Transformation Rule; Semantic Query Optimization. Transformation rules; semantic query optimization; data-driven approach; query-transformation rules; closure algorithm; data distribution; correctness; completeness; complexity; SQO; data-driven discovery; computational complexity; deductive databases; learning (artificial intelligence); query processing.

Abstract

An approach to learning query-transformation rules based on analyzing the existing data in the database is proposed. A framework and a closure algorithm for learning rules from a given data distribution are described. The correctness, completeness, and complexity of the proposed algorithm are characterized and a detailed example is provided to illustrate the framework.

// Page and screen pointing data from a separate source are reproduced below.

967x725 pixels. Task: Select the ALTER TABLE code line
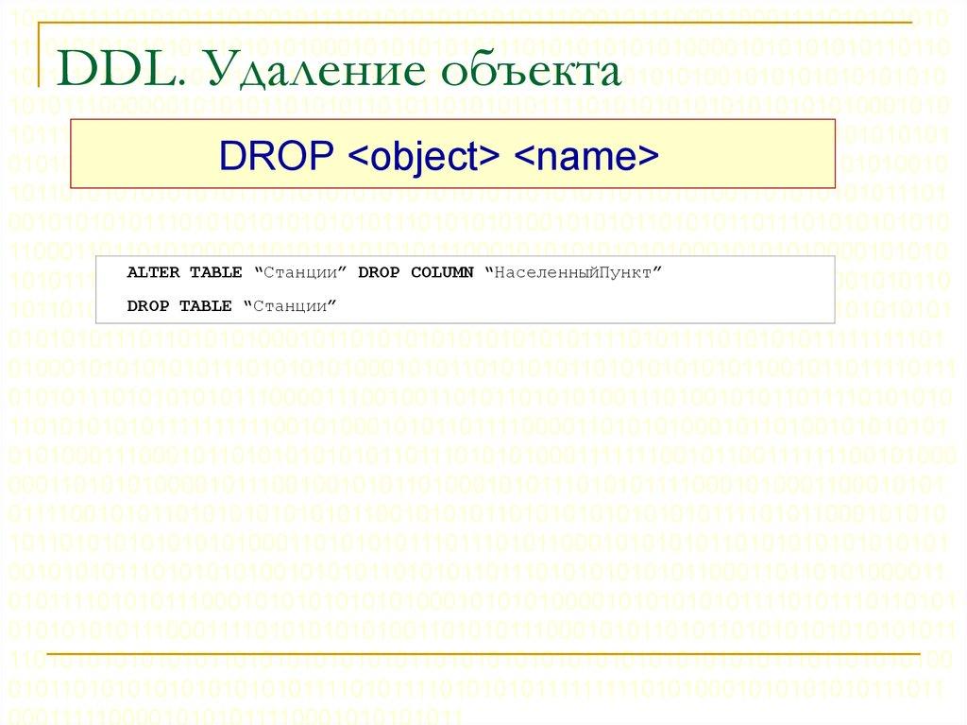coord(395,272)
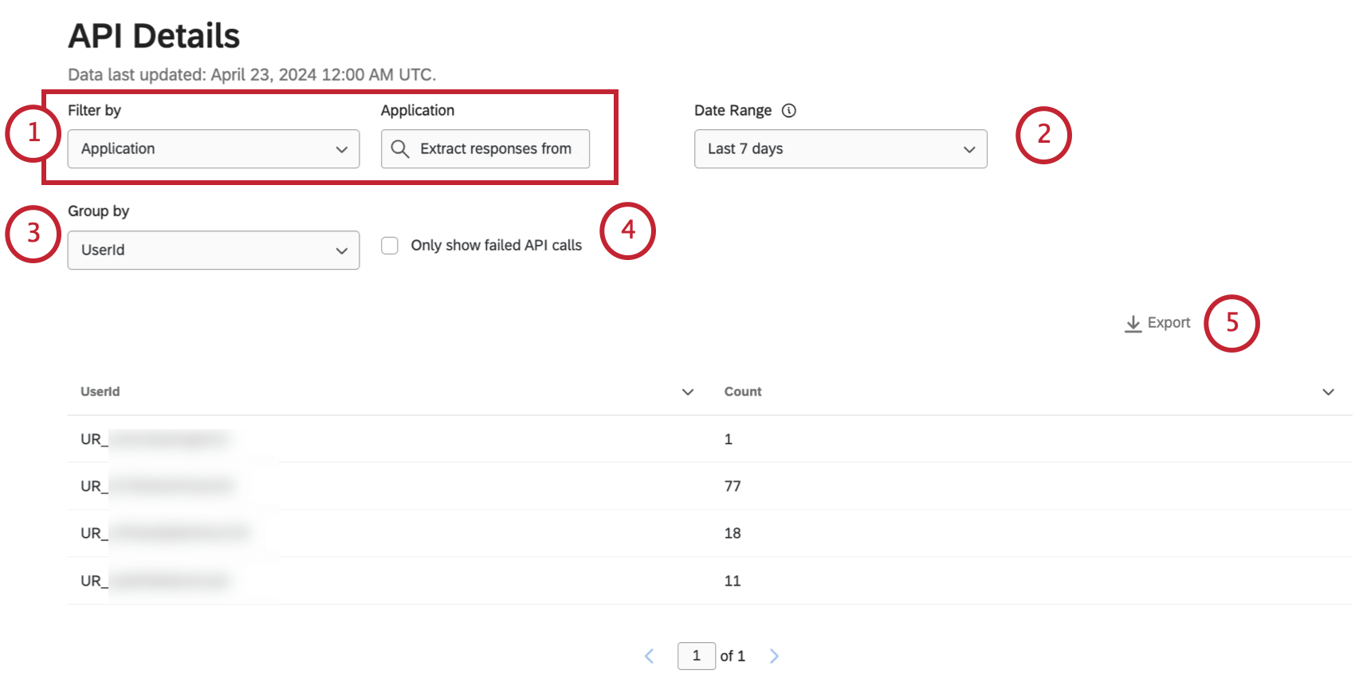The width and height of the screenshot is (1355, 678).
Task: Click the Export text link
Action: click(1168, 323)
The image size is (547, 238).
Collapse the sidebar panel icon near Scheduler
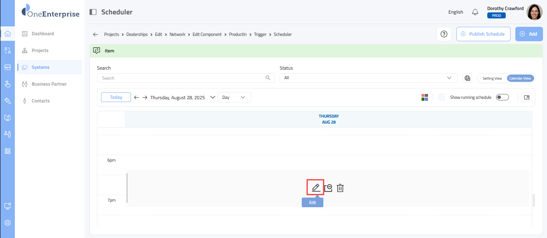pos(93,12)
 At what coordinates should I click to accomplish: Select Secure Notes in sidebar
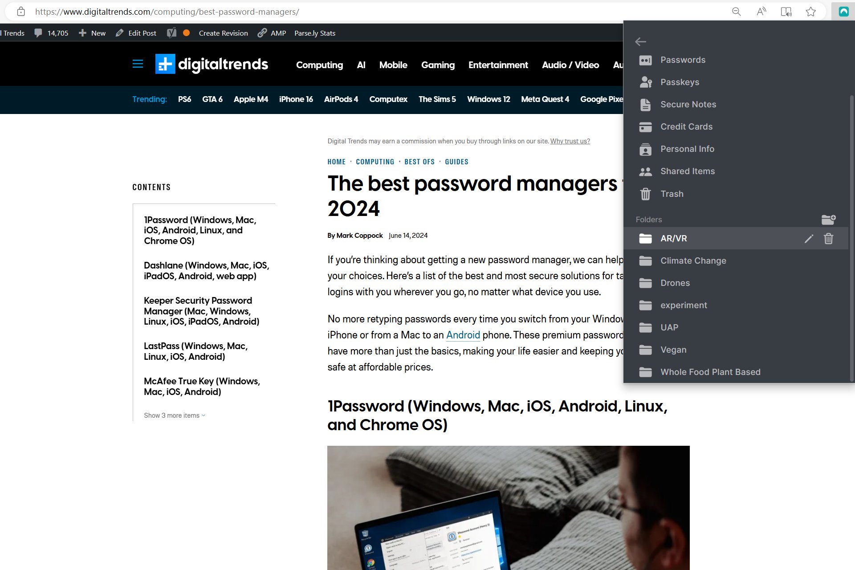pos(688,104)
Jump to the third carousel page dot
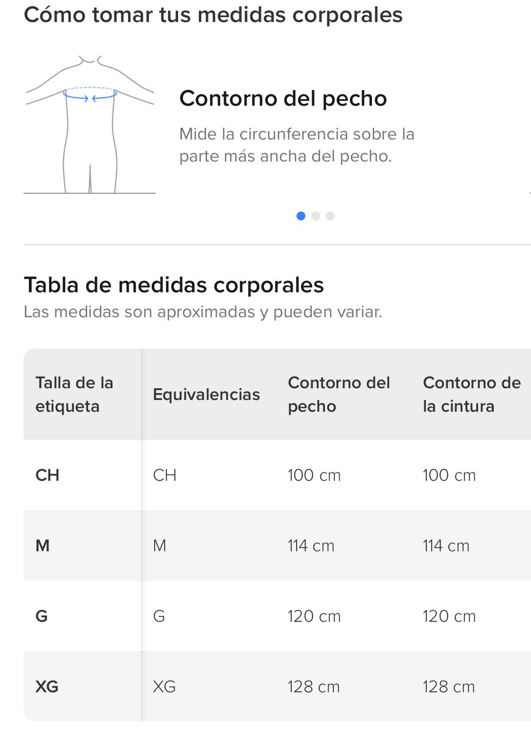 point(330,216)
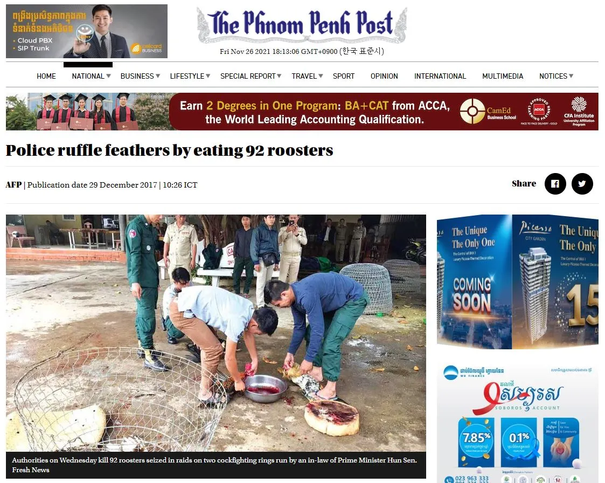
Task: Open the TRAVEL dropdown arrow
Action: click(321, 76)
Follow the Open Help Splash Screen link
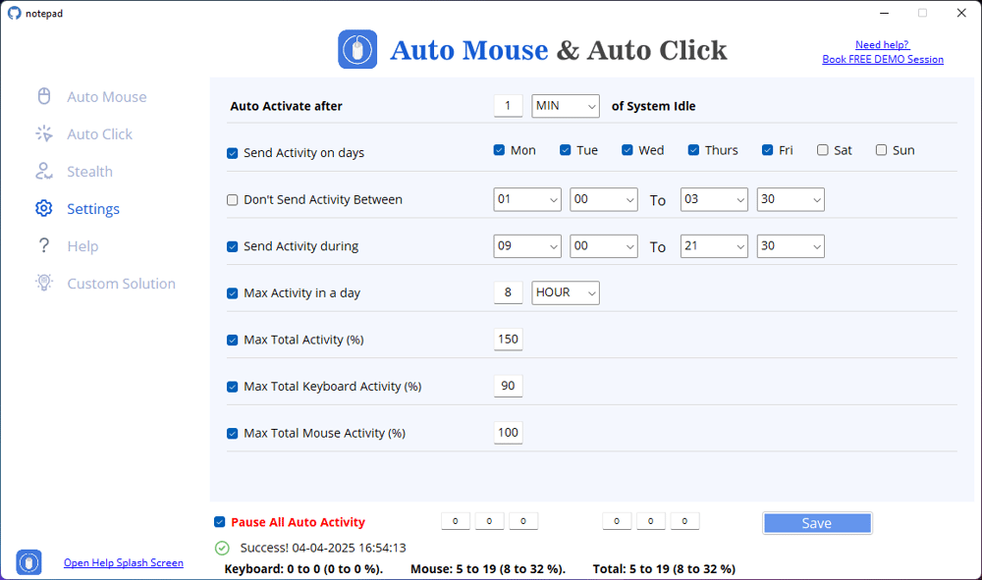 click(123, 563)
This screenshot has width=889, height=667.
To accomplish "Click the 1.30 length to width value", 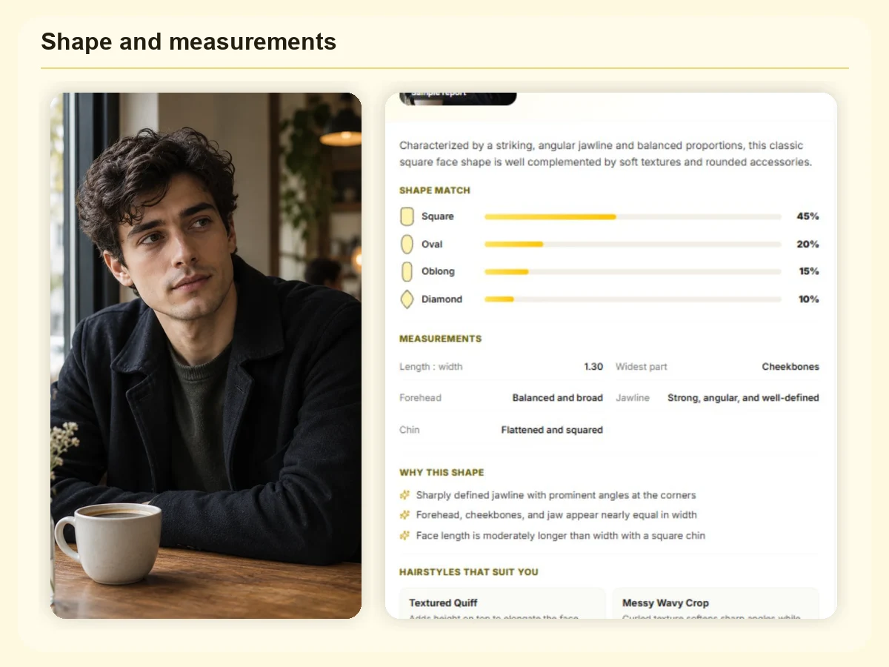I will 593,367.
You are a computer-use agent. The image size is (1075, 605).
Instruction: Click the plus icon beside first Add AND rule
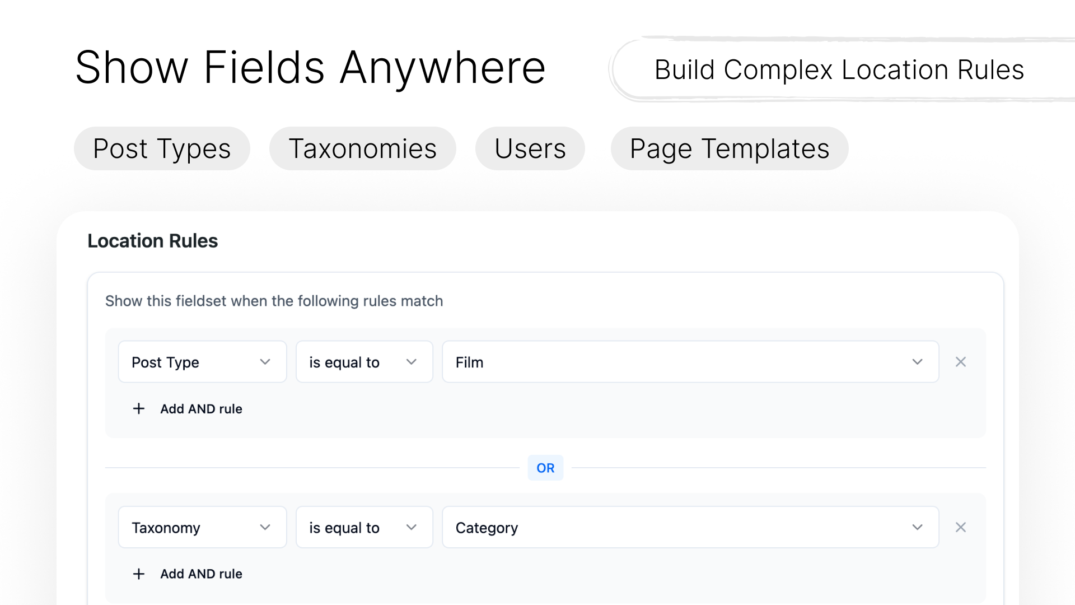point(138,409)
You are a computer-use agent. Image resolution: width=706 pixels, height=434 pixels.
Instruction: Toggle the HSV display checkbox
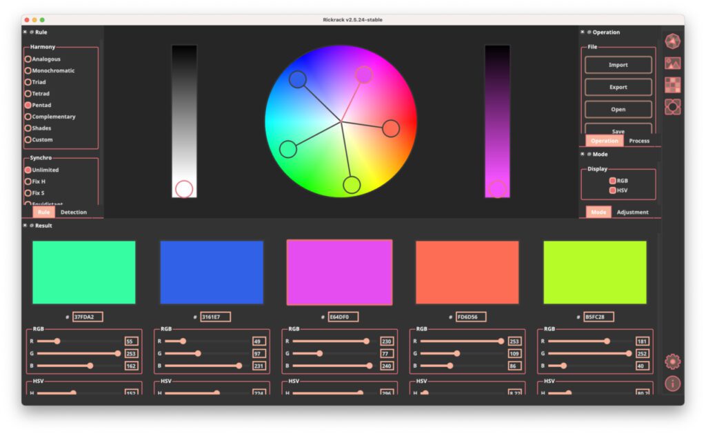pyautogui.click(x=612, y=190)
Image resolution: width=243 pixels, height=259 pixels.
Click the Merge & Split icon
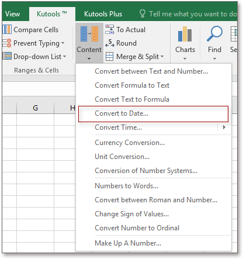[x=110, y=57]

2. Related Approaches and Our Contributions

The learning of query transformation rules can be query-driven or data-driven. In query-driven frameworks [7, 11] the search for new query transformation rules is guided by the set of queries arriving at the database using query comparisons [7] and hypothesis generation and testing [11, 12]. In query comparison, the set of queries arriving after the last update are analyzed by comparing the set of tuples retrieved to answer various queries. If the set of tuples retrieved by two queries are identical then query transformation rules relating the restrictions in the two queries can be added[7]. In hypothesis generation and testing approaches [13], the queries are used to generate a candidate query transformation rule. A candidate rule consists of an antecedent restriction and the set of variables in the consequent. The antecedent restriction is generated from the restriction clauses of the queries arriving at the system. The set of free variables for the consequent is generated by heuristics such as index introduction[1]. The antecedent restriction is evaluated against the database state to retrieve and summarize all possible values of the free variables to form the consequent.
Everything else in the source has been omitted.